Output the data below only from the line containing "This screenshot has width=1181, height=1023." up to and including the line containing "You are a GUI", exact and with the pictures left out.

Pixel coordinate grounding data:
::::::::

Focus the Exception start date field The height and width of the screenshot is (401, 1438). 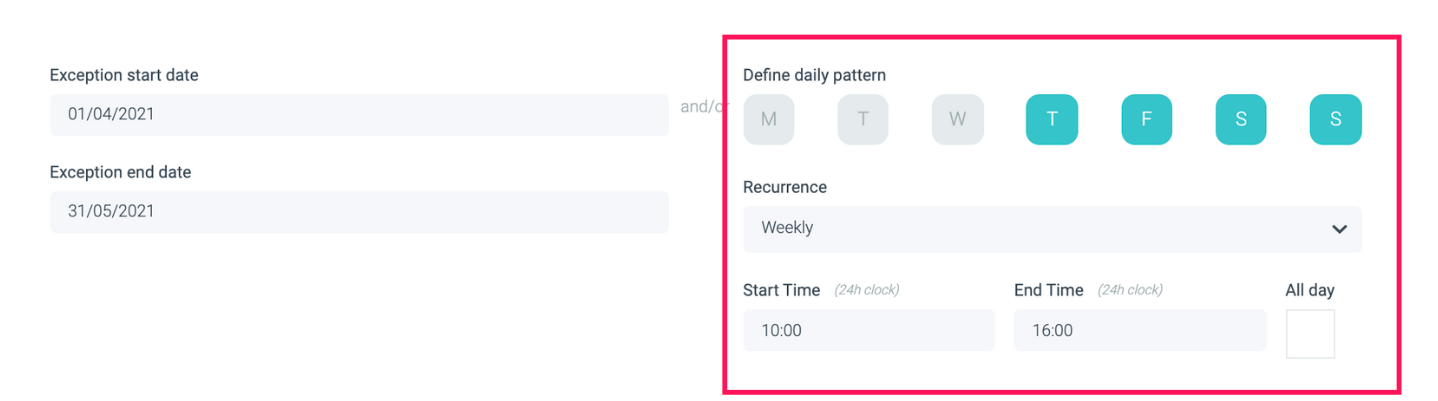click(359, 115)
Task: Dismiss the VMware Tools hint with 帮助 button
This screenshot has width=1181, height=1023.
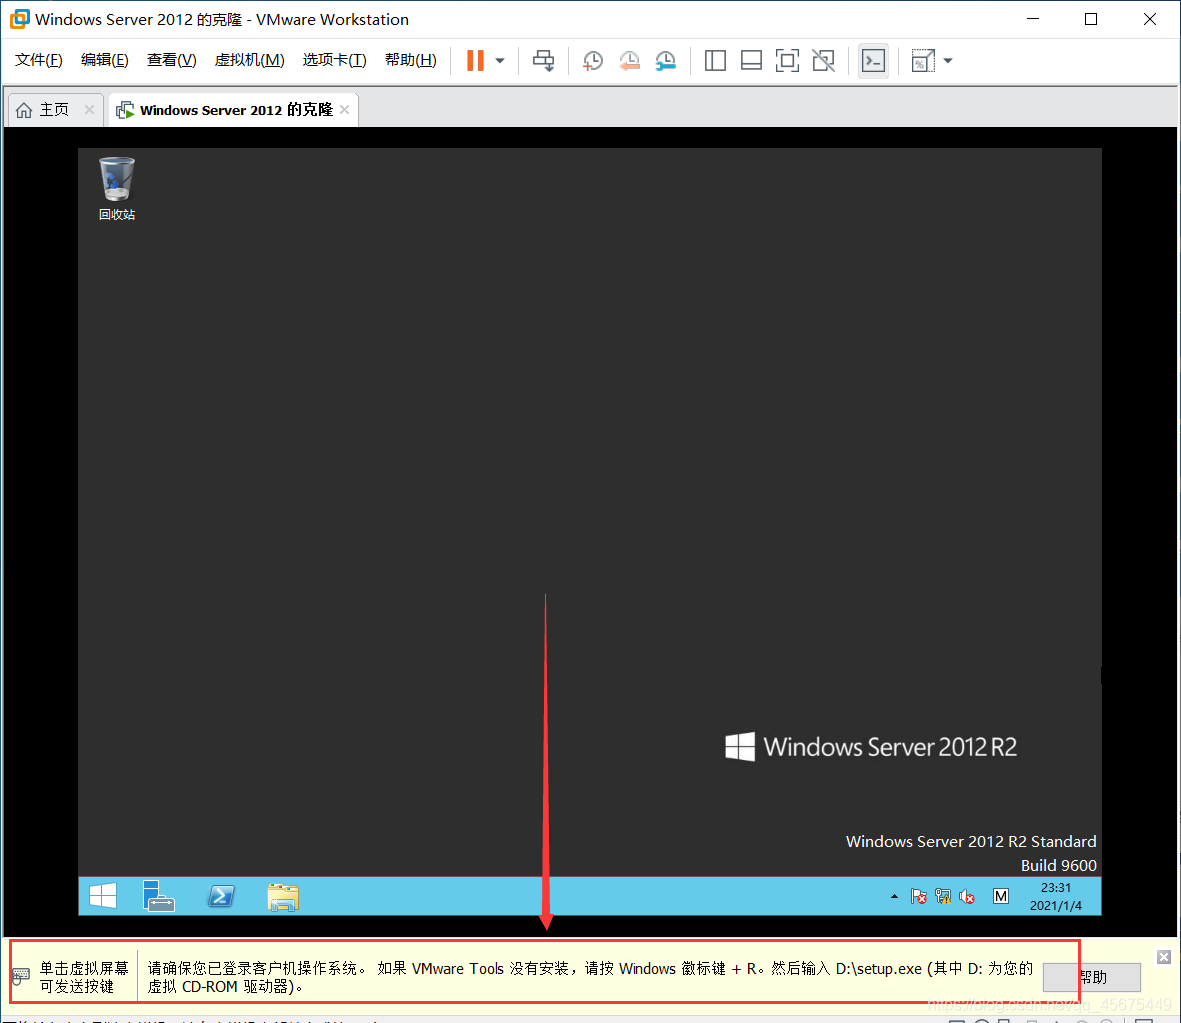Action: click(1091, 977)
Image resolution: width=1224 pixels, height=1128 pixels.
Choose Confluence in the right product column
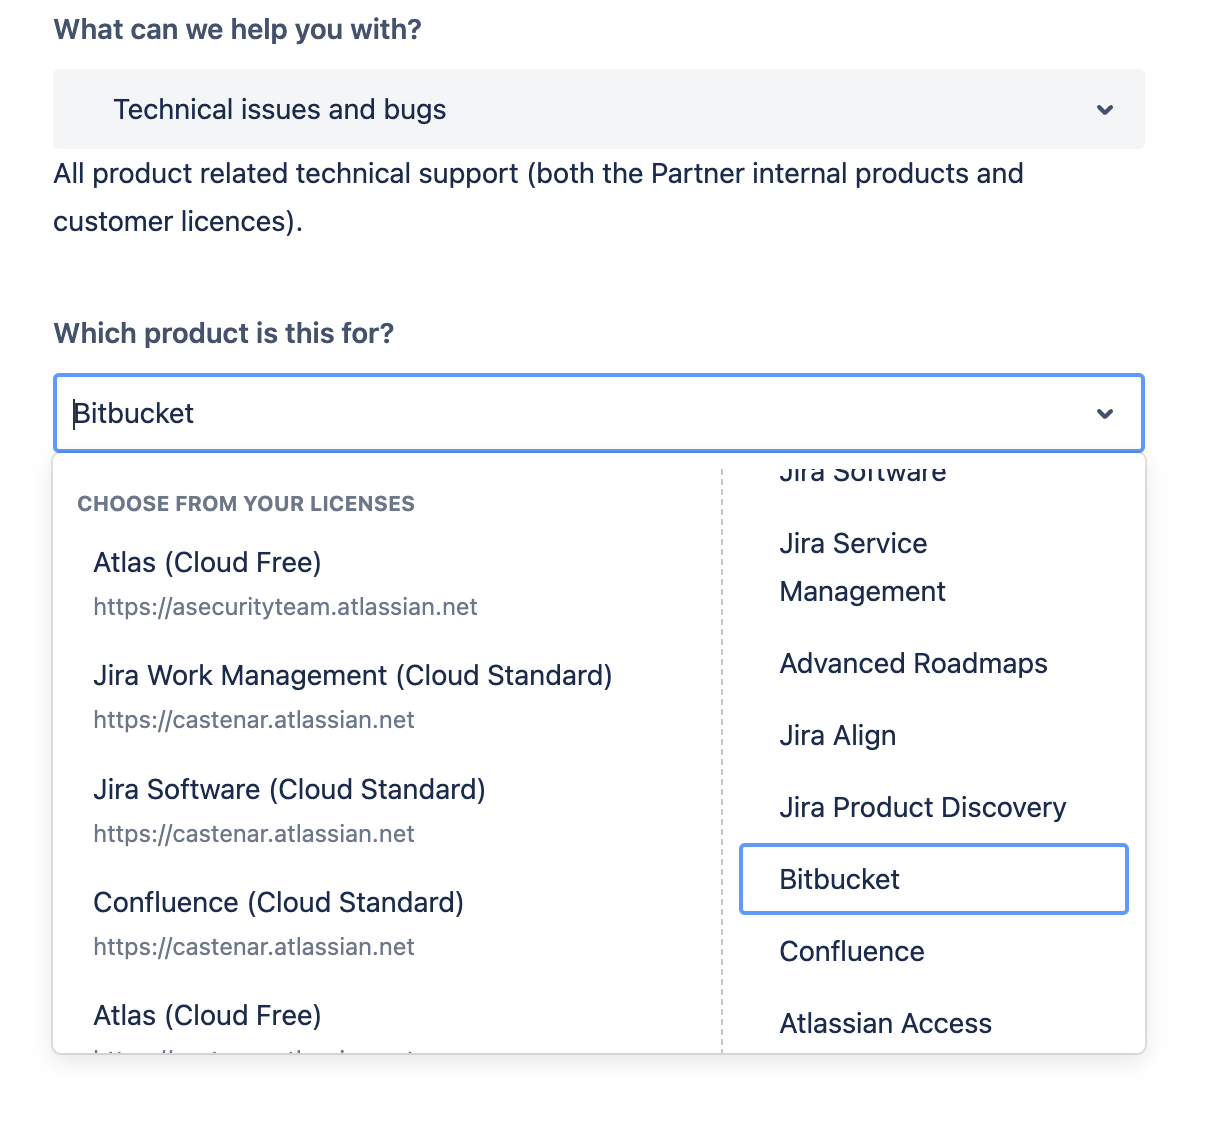(851, 952)
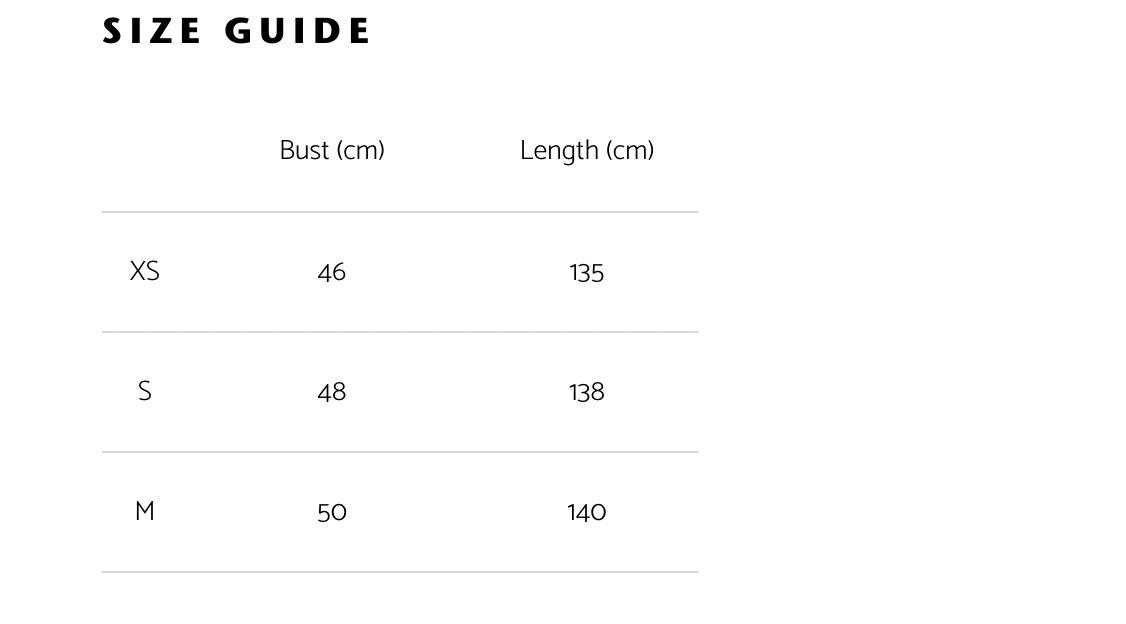Click the divider line between S and M rows

tap(400, 452)
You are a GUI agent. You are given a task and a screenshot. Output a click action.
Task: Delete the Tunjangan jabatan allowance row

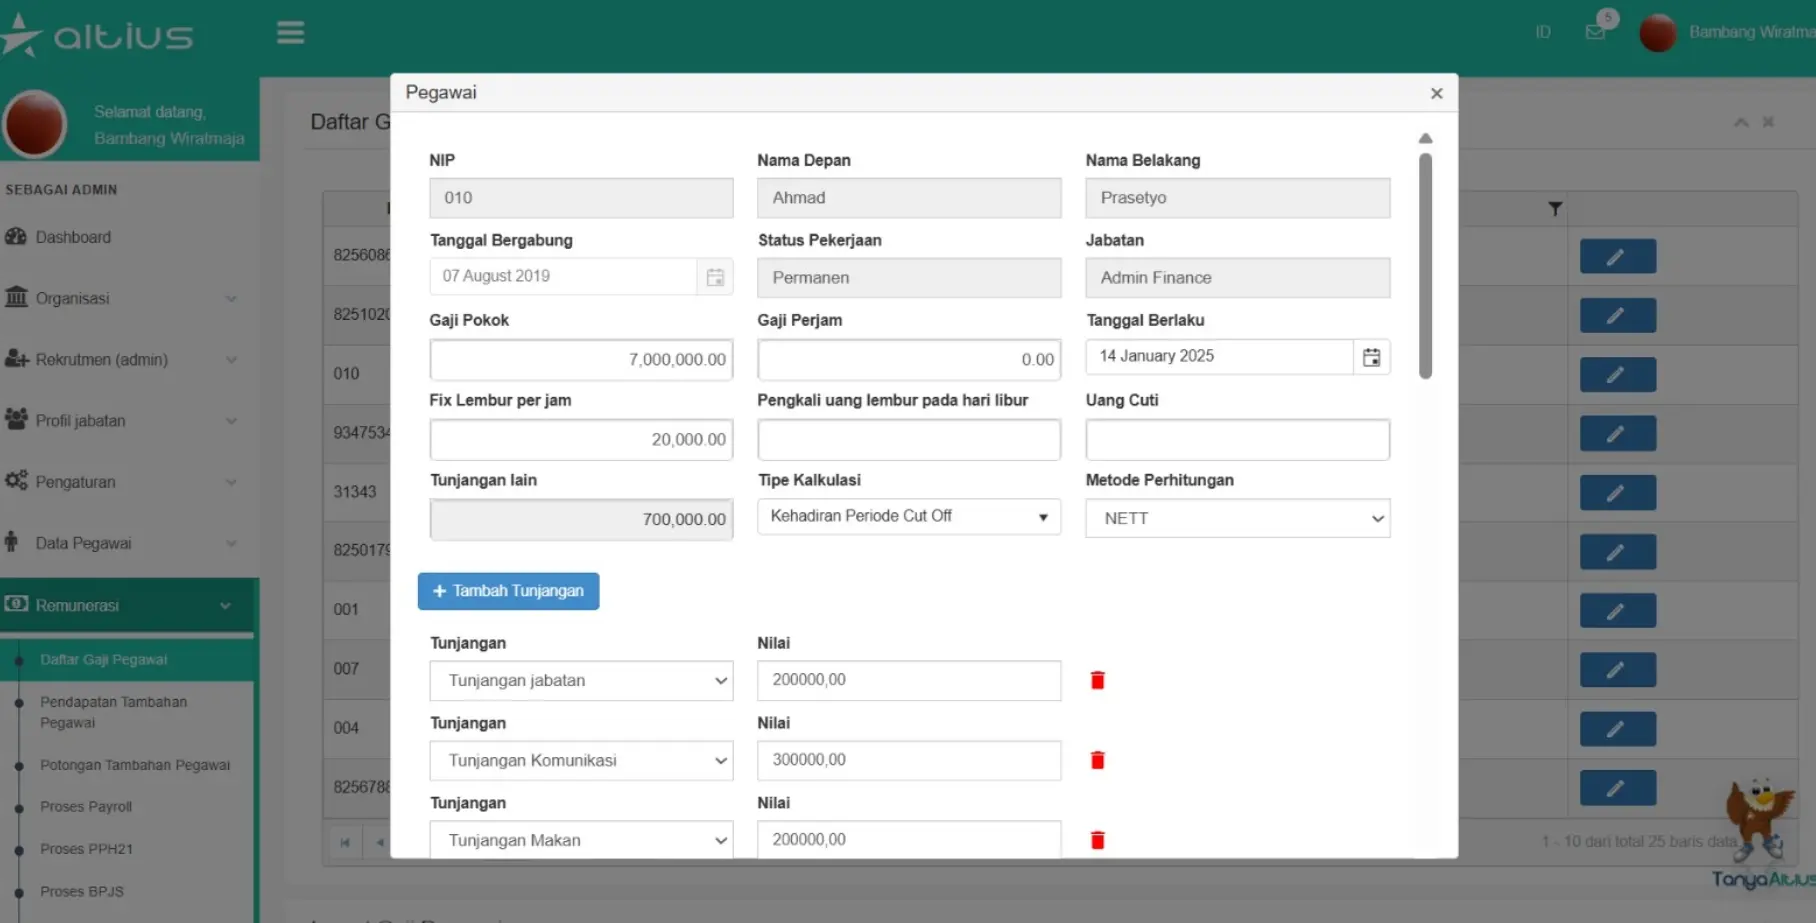(x=1097, y=680)
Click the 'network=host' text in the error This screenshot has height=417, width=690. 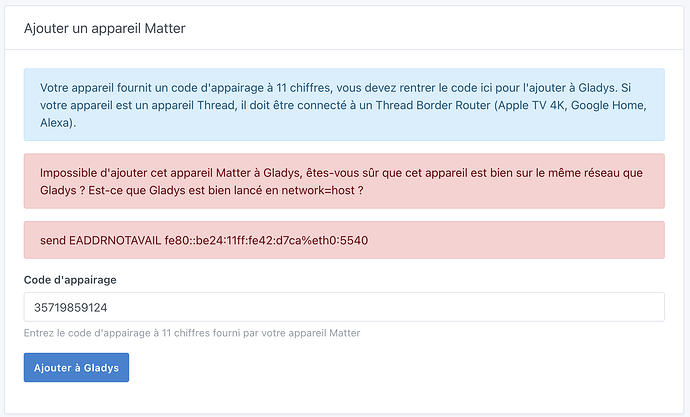click(324, 190)
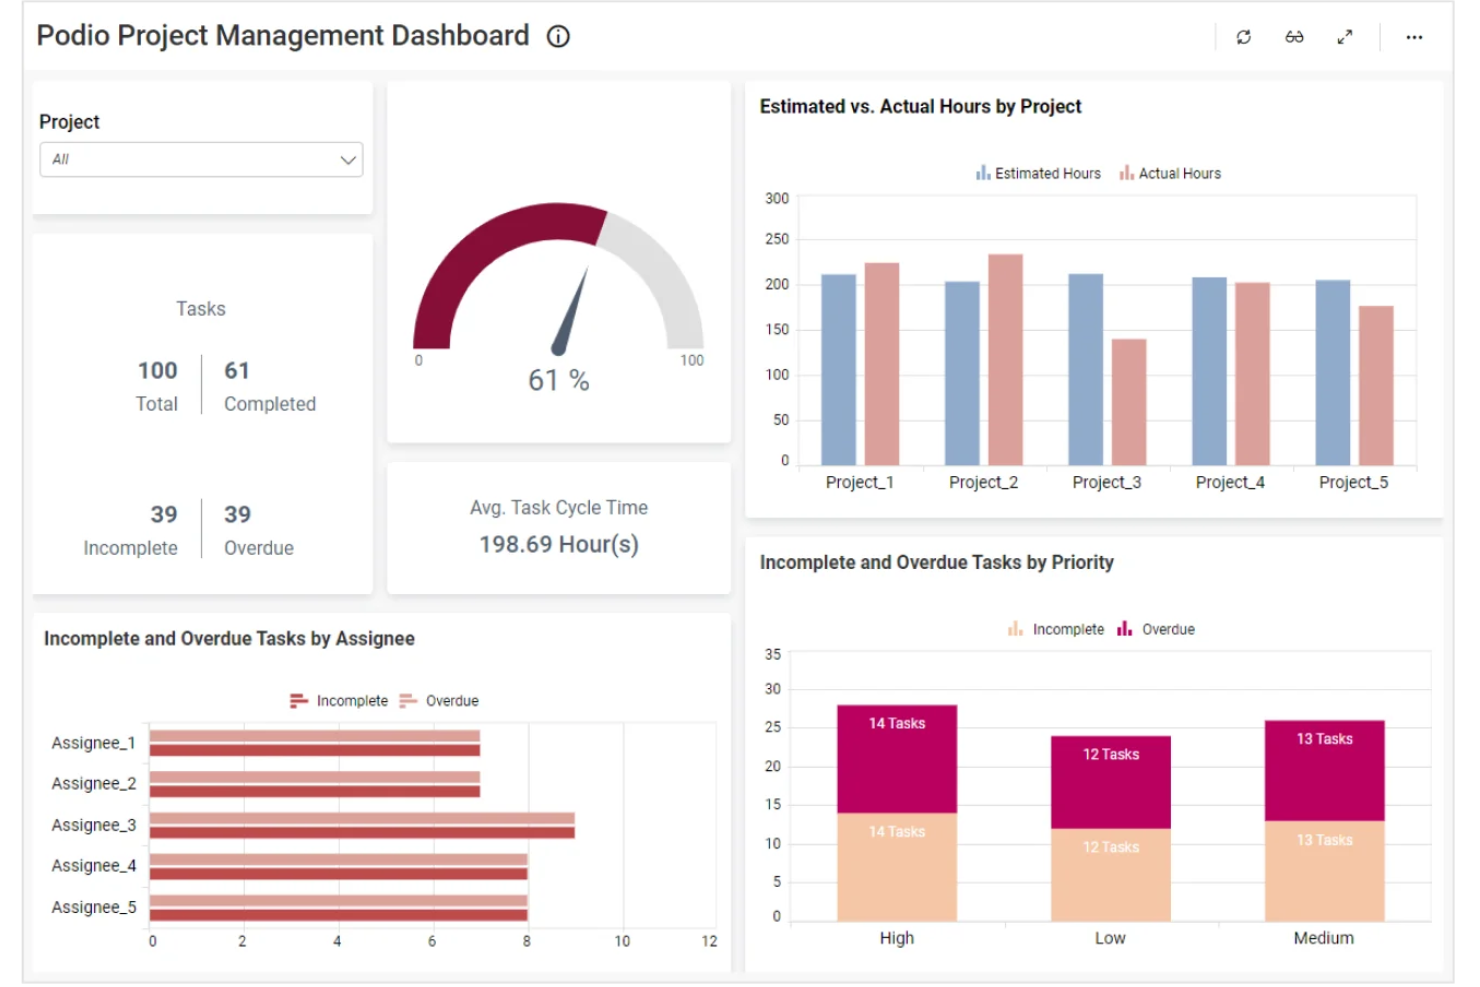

::::::::

- **Answer section**:
This screenshot has width=1181, height=1023.
Action: click(1091, 977)
Image resolution: width=1224 pixels, height=1128 pixels.
Choose Confluence in the right product column
(851, 952)
Click the divider line between S and M rows

tap(400, 452)
You are a GUI agent. You are given a task and a screenshot. Output a click action.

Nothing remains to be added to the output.